## SUPPLIED PASSAGE
==*==

The net interest margin (on a tax-equivalent basis) was 3.58% in the third quarter of 2013, compared to 3.60% in the second quarter of 2013 and 3.76% in the third quarter of 2012. The slight decrease in the net interest margin in the third quarter of 2013, compared to the second quarter of 2013, was attributable to an increase in total assets resulting from seasonal deposits. The decrease in the net interest margin in the third quarter of 2013, compared to the third quarter of 2012, was primarily attributable to the acquisition of 21 branch banking offices in December 2012 (branch acquisition transaction), in which the Corporation acquired $339 million in cash and $44 million in loans. The Corporation partially invested the cash acquired in the branch acquisition transaction in short-term investment securities and utilized the remainder to fund loan growth.

1


Net interest income was $49.3 million in the third quarter of 2013, $0.9 million higher than the second quarter of 2013 and $2.4 million higher than the third quarter of 2012. The increase in net interest income in the third quarter of 2013 over the second quarter of 2013 was largely attributable to continued loan growth in the third quarter of 2013. Total loans grew $187 million, or 4.3%, in the third quarter of 2013. The increase in net interest income in the third quarter of 2013 over the third quarter of 2012 was also largely attributable to loan growth of $504 million, or 12.5%, over the twelve months ended September 30, 2013.

==*==

## CHALLENGE A
List every dollar amount that appears in the net interest passage, in the order given.
## CHALLENGE B
From the net interest passage, repeat word for word the part that opens with the words containing "The net interest margin (on" and closes with "fund loan growth.".
## CHALLENGE C
Go on with the net interest passage, starting after its last sentence.

## DATASET EXCERPT
==*==

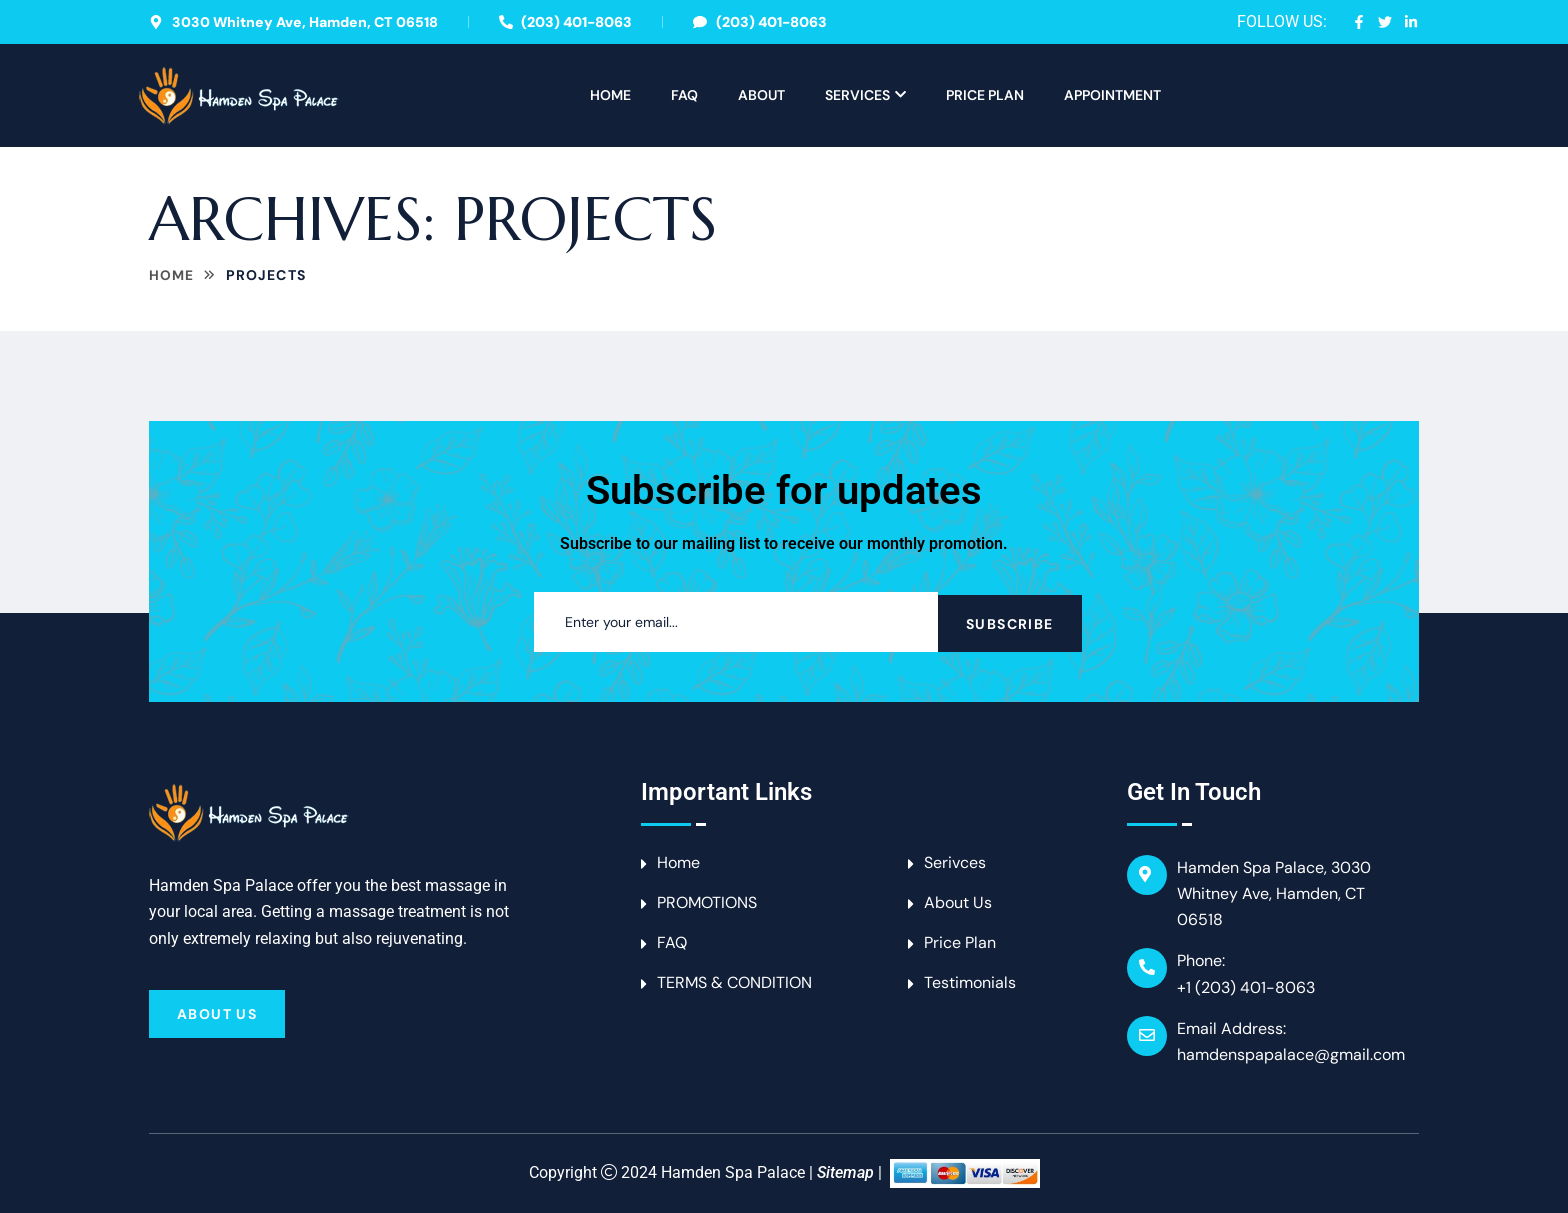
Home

==*==

## EXPECTED ANSWER A
$339 million, $44 million, $49.3 million, $0.9 million, $2.4 million, $187 million, $504 million

## EXPECTED ANSWER B
The net interest margin (on a tax-equivalent basis) was 3.58% in the third quarter of 2013, compared to 3.60% in the second quarter of 2013 and 3.76% in the third quarter of 2012. The slight decrease in the net interest margin in the third quarter of 2013, compared to the second quarter of 2013, was attributable to an increase in total assets resulting from seasonal deposits. The decrease in the net interest margin in the third quarter of 2013, compared to the third quarter of 2012, was primarily attributable to the acquisition of 21 branch banking offices in December 2012 (branch acquisition transaction), in which the Corporation acquired $339 million in cash and $44 million in loans. The Corporation partially invested the cash acquired in the branch acquisition transaction in short-term investment securities and utilized the remainder to fund loan growth.

## EXPECTED ANSWER C
The provision for loan losses was $3.0 million in both the third quarter of 2013 and the second quarter of 2013, compared to $4.5 million in the third quarter of 2012. The provision for loan losses in the third quarter of 2013 was maintained at the same level as the second quarter of 2013, despite continued improvement in the credit quality of the loan portfolio, due to the significant growth in the loan portfolio during the third quarter. The lower provision for loan losses in the third quarter of 2013, as compared to the third quarter of 2012, was attributable to a combination of lower loan charge-offs and continued improvement in the credit quality of the loan portfolio. Net loan charge-offs were $3.7 million, or 0.33% of average loans, in the third quarter of 2013, compared to $3.7 million, or 0.34% of average loans, in the second quarter of 2013 and $6.5 million, or 0.65% of average loans, in the third quarter of 2012.
Noninterest income was $14.6 million in the third quarter of 2013, compared to $15.9 million in the second quarter of 2013 and $12.7 million in the third quarter of 2012. Noninterest income in the third quarter of 2013 and the second quarter of 2013 included nonrecurring income of $0.2 million and $0.5 million, respectively. Excluding this nonrecurring income, noninterest income in the third quarter of 2013 was $1.0 million lower than the second quarter of 2013, with the decrease primarily attributable to a $0.6 million decline in mortgage banking revenue and a $0.5 million decline in wealth management revenue. Noninterest income, excluding nonrecurring income, in the third quarter of 2013 was $1.7 million higher than the third quarter of 2012, with the increase attributable to increases across all major categories of noninterest income other than mortgage banking revenue, that was partially driven by growth in the volume of services provided and additional fees and revenue earned as a result of the branch acquisition transaction.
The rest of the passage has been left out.